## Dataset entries
»»

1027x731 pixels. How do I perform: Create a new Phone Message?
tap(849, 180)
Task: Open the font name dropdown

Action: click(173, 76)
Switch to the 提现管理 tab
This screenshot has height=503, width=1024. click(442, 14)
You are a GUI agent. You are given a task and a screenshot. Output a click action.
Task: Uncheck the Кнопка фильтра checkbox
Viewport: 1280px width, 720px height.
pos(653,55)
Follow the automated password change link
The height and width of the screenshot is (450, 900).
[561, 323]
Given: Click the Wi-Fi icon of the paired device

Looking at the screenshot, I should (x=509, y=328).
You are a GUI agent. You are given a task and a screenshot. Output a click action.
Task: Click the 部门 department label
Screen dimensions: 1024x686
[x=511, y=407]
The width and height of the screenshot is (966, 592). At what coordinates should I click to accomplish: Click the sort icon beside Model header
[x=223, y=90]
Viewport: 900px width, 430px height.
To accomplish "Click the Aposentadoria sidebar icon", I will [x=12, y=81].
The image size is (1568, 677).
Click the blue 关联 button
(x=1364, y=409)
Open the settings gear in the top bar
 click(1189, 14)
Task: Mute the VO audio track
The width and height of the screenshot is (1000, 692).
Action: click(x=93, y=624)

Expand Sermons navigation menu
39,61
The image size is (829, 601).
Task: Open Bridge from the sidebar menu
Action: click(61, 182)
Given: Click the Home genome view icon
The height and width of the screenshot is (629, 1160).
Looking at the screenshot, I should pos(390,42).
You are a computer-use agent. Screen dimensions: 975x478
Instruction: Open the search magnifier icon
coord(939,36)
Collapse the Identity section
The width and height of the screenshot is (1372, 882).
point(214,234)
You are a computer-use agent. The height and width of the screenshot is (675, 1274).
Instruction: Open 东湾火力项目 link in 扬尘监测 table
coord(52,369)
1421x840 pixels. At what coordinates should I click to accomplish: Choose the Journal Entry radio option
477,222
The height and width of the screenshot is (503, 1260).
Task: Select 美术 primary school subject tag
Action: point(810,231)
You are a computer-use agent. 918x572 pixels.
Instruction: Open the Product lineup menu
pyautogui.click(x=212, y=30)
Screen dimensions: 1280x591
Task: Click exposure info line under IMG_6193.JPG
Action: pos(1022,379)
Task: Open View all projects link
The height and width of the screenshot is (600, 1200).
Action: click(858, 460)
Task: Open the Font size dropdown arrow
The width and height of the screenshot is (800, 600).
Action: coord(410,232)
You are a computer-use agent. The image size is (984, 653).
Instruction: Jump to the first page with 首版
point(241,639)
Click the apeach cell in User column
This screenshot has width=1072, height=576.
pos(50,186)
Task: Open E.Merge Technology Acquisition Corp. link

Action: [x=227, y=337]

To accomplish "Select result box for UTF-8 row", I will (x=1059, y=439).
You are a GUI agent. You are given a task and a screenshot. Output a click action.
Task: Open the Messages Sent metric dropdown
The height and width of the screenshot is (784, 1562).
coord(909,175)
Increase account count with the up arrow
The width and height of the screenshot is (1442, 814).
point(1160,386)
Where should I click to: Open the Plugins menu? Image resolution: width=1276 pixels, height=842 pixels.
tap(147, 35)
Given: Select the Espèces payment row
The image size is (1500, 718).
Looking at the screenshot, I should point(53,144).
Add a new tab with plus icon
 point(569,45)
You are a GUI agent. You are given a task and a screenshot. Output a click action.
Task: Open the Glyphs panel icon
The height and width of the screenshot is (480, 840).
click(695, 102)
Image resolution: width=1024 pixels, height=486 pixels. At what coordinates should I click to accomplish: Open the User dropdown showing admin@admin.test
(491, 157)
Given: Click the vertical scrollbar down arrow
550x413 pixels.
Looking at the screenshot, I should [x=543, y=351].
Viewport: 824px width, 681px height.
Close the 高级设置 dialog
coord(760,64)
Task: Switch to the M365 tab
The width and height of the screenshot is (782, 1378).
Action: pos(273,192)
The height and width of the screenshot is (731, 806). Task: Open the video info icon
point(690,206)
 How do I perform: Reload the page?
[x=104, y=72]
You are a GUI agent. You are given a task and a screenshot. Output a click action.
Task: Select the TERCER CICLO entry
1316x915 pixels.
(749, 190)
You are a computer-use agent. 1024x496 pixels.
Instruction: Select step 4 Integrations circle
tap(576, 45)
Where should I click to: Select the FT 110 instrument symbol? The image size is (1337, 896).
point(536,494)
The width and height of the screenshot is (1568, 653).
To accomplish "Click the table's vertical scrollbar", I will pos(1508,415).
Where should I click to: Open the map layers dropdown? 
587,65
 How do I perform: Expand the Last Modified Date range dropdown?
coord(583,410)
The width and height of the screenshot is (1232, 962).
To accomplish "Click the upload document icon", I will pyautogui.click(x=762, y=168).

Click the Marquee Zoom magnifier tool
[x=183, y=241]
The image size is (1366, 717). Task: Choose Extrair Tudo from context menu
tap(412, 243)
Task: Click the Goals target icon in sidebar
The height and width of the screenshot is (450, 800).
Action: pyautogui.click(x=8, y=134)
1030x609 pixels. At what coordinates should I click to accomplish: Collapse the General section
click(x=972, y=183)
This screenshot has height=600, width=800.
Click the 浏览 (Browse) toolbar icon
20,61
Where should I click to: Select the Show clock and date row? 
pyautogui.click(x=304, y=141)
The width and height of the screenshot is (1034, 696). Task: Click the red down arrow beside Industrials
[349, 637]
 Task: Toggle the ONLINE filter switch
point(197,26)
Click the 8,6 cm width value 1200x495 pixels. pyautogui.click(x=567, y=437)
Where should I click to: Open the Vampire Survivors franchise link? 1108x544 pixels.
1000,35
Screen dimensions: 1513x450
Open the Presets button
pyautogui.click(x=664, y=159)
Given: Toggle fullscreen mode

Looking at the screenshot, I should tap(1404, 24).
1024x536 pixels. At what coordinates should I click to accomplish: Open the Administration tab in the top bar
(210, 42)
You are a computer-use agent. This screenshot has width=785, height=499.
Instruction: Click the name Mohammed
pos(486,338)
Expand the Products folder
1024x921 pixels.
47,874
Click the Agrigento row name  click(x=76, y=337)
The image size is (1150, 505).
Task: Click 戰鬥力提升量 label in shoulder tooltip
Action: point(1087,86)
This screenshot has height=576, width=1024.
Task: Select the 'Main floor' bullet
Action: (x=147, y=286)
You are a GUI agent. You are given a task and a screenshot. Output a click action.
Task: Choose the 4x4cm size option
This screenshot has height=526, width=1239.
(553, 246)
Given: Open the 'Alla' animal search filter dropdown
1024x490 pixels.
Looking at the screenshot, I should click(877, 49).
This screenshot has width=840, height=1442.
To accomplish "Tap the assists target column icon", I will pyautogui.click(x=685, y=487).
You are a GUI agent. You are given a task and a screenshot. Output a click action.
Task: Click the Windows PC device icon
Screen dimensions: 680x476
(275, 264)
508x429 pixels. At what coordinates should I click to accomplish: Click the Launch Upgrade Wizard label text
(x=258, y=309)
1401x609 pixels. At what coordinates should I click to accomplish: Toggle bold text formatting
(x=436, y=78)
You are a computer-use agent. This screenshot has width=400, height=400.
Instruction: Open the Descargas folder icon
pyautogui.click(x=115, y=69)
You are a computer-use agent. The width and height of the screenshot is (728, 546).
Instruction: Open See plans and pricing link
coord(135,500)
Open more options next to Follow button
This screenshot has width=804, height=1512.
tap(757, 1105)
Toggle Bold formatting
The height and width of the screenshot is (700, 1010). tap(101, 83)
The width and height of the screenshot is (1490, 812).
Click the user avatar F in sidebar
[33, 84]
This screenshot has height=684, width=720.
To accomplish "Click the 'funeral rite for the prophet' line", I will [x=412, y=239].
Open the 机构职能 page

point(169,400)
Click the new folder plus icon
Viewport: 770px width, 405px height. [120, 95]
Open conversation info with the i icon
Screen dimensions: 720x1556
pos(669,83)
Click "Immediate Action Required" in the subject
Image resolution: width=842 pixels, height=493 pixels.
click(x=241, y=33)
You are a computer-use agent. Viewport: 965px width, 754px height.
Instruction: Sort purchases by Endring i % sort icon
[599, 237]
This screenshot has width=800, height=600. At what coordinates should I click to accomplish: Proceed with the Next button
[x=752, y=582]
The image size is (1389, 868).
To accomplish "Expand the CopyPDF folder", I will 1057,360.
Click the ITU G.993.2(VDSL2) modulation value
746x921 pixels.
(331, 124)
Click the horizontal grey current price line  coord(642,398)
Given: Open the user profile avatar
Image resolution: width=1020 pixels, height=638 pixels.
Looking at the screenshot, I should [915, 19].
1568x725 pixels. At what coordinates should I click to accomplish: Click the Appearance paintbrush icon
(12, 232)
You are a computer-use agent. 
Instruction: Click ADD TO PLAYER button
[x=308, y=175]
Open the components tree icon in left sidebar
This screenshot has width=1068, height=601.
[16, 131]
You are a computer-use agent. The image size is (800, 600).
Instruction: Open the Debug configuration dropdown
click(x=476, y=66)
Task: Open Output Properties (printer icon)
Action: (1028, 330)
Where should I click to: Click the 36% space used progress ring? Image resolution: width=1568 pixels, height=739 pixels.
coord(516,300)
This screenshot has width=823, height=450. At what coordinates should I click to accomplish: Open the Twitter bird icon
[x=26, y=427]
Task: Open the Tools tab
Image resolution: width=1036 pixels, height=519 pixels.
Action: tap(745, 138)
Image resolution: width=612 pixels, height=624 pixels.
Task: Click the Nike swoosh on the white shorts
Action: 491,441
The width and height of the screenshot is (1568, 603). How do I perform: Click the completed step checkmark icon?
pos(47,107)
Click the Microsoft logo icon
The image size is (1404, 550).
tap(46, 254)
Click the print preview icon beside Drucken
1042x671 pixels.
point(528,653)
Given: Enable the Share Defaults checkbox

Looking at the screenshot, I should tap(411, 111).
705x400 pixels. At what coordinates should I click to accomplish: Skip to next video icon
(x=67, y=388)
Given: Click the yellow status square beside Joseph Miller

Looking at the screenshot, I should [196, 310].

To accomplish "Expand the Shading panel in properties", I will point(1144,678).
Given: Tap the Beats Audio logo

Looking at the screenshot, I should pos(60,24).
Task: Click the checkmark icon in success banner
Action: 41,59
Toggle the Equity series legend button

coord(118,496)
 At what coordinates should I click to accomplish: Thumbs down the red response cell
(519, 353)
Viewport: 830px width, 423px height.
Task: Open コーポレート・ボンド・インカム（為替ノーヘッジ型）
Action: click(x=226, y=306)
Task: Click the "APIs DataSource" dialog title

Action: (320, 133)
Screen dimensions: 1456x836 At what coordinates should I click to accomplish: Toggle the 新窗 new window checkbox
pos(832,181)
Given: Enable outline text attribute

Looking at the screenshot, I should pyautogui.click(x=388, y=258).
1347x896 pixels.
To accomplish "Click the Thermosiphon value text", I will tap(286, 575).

««

## Exercise prompt
Search the records for lines holding the word "scrollbar", then copy each line you find.

## Exercise response
Given: Click the vertical scrollbar down arrow
To accomplish "Click the table's vertical scrollbar", I will pos(1508,415).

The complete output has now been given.